Fin août, peu avant la rentrée, les autorités algériennes ont demandé aux responsables des établissements de ne plus enseigner les matières comme dans l’Hexagone sous peine de sanction.
Dans un courrier adressé aux parents, que Le Figaro a pu consulter, un directeur d’établissement algérois explique que le ministère de l’Éducation nationale a désormais décidé «d’appliquer la loi stricto sensu». Comprendre: faire la chasse au «double programme», une spécificité algérienne pratiquée dans les écoles privées, permettant aux élèves de suivre à la fois le programme algérien et le programme français. Le responsable énumère dans son courrier ce que cela implique: l’interdiction d’utiliser les manuels autres que ceux du programme tracé par l’État algérien, et le respect des cinq heures de programme de langue étrangère, sans manuel autorisé.

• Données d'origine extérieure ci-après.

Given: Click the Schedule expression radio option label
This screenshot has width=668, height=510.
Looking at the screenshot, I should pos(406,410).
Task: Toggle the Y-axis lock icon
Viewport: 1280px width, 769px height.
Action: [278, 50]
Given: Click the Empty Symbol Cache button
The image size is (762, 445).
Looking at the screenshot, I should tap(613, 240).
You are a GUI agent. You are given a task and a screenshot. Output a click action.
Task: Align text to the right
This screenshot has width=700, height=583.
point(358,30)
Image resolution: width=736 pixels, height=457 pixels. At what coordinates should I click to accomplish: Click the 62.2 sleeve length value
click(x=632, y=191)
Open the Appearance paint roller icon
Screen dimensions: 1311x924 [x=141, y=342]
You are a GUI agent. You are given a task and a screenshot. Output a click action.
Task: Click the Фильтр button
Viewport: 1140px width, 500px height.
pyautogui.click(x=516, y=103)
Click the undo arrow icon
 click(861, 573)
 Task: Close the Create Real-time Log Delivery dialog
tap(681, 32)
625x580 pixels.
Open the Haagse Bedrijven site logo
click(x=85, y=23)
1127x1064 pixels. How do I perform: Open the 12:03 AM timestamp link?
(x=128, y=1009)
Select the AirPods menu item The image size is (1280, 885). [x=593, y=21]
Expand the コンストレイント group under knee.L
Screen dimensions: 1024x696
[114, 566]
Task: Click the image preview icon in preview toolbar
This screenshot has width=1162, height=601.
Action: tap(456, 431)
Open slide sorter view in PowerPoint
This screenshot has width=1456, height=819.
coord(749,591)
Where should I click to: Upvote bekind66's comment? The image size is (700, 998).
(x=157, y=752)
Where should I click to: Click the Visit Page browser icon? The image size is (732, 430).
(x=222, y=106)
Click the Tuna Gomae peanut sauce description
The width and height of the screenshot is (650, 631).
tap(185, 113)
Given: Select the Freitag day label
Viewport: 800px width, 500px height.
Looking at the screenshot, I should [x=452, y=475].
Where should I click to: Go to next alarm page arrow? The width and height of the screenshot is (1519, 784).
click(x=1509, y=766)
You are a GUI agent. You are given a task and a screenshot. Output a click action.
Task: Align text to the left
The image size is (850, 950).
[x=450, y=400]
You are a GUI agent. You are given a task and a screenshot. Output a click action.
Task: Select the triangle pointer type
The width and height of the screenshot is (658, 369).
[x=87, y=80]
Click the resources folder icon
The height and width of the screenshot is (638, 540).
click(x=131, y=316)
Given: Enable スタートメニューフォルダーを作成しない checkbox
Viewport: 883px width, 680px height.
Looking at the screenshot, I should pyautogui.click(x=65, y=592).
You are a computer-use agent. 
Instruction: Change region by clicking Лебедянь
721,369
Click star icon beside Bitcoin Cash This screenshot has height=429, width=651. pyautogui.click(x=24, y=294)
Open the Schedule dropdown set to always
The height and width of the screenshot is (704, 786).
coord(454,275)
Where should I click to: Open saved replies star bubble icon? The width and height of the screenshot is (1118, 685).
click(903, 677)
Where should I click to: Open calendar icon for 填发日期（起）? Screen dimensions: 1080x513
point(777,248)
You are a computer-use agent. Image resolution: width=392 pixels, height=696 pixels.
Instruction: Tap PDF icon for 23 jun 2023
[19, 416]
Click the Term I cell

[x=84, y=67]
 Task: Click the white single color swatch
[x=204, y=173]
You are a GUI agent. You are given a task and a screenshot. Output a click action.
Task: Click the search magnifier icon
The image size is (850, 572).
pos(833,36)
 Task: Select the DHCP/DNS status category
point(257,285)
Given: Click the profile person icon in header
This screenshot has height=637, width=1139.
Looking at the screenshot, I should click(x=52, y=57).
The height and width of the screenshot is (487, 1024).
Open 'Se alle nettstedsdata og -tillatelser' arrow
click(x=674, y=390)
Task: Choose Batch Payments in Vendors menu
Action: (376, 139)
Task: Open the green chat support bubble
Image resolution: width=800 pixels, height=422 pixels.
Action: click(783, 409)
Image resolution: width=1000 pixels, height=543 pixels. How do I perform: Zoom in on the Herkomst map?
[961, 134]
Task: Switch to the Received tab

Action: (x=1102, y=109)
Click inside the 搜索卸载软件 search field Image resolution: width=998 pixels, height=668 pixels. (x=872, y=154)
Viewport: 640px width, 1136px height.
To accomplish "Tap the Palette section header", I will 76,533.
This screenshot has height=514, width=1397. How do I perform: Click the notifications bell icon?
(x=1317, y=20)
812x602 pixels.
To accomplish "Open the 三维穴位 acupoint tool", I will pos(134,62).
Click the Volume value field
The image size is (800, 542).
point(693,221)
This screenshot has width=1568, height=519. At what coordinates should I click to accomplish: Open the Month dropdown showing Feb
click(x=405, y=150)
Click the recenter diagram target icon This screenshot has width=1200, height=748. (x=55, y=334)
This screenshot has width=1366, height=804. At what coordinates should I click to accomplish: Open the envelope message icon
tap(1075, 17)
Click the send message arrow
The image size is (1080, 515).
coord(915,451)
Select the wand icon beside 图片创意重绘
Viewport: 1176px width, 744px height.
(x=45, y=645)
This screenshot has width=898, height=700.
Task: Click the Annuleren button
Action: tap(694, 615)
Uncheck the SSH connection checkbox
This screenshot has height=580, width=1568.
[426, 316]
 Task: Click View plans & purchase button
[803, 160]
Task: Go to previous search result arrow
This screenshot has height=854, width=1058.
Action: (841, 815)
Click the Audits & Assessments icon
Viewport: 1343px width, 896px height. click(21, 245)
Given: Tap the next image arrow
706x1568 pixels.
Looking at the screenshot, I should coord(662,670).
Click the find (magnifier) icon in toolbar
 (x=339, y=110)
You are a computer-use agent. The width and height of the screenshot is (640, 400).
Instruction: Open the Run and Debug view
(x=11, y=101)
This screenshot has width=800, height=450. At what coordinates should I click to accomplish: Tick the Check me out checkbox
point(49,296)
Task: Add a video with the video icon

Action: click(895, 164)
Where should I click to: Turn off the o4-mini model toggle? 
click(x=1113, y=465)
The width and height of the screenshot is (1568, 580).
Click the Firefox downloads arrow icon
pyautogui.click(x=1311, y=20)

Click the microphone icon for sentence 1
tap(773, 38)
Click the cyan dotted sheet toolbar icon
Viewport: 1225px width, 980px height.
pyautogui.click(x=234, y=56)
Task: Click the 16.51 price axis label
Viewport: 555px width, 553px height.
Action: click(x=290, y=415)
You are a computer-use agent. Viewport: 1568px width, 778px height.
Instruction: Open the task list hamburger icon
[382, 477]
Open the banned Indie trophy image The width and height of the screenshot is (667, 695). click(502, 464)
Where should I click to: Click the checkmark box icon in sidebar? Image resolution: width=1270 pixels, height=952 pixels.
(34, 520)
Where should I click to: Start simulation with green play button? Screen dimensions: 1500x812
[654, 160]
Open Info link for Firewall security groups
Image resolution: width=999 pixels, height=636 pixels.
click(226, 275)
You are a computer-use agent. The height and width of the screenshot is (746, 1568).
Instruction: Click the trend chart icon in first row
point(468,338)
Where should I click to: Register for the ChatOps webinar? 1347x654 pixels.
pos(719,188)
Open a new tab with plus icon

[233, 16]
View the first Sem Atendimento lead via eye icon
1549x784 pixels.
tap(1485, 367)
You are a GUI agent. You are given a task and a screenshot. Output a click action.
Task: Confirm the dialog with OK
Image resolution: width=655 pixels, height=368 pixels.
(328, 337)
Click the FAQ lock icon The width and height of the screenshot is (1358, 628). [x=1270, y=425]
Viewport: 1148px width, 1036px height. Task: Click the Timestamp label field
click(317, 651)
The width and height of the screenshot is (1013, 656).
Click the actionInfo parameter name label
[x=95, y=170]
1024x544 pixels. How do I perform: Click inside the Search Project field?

Par ailleurs, si le bac en candidat libre est toujours autorisé, les épreuves ne se dérouleront plus au lycée international Alexandre-Dumas, aussi appelé «lycée français». Les candidats devront donc… partir à l’étranger.
Depuis 2019, le gouvernement d’Abdelmadjid Tebboune remplace peu à peu le français par de l’anglais dans les écoles et administrations du pays.